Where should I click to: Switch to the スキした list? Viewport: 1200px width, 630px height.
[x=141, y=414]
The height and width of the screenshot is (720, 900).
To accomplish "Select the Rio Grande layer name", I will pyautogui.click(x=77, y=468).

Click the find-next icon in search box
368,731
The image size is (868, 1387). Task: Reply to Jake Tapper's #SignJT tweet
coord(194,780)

==

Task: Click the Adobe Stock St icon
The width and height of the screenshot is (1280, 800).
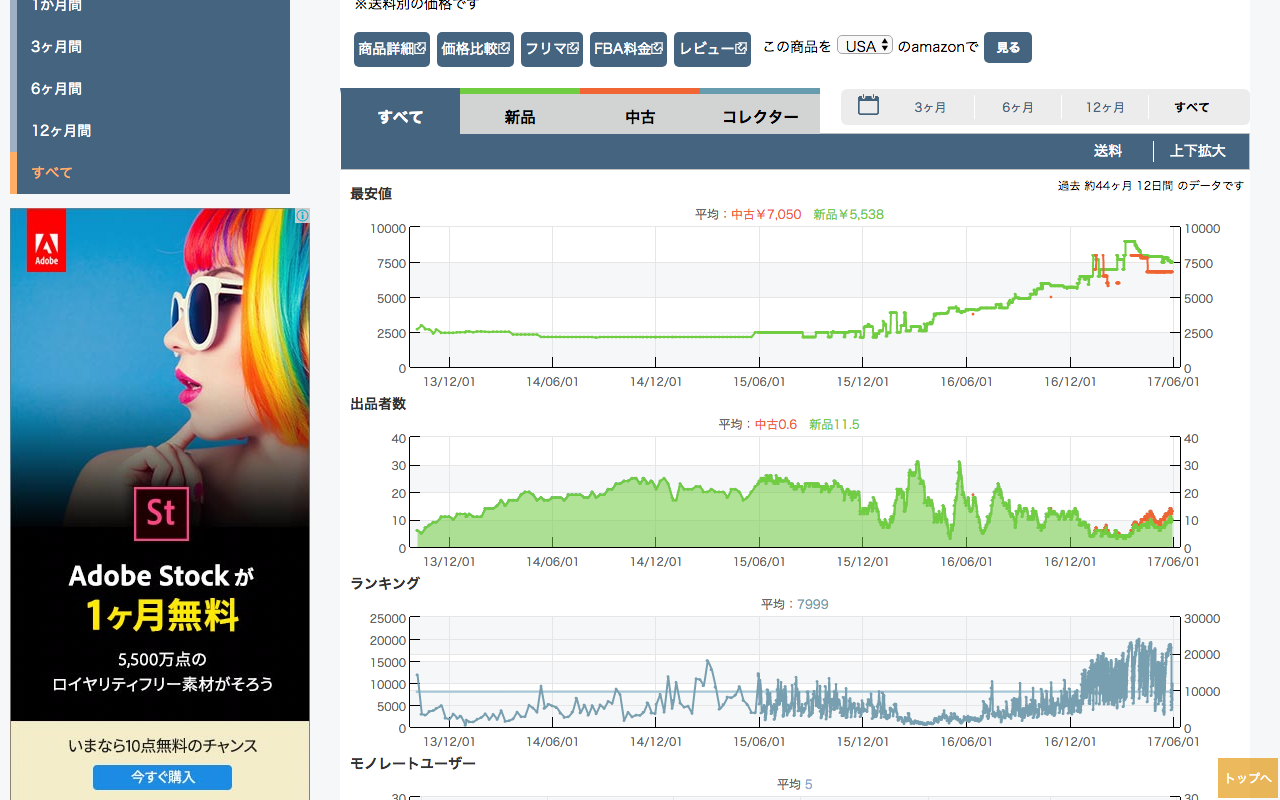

**Your task**
From the listing, copy every line where the string "screenshot" appears.

**Written response**
The height and width of the screenshot is (720, 900).
The width and height of the screenshot is (1280, 800).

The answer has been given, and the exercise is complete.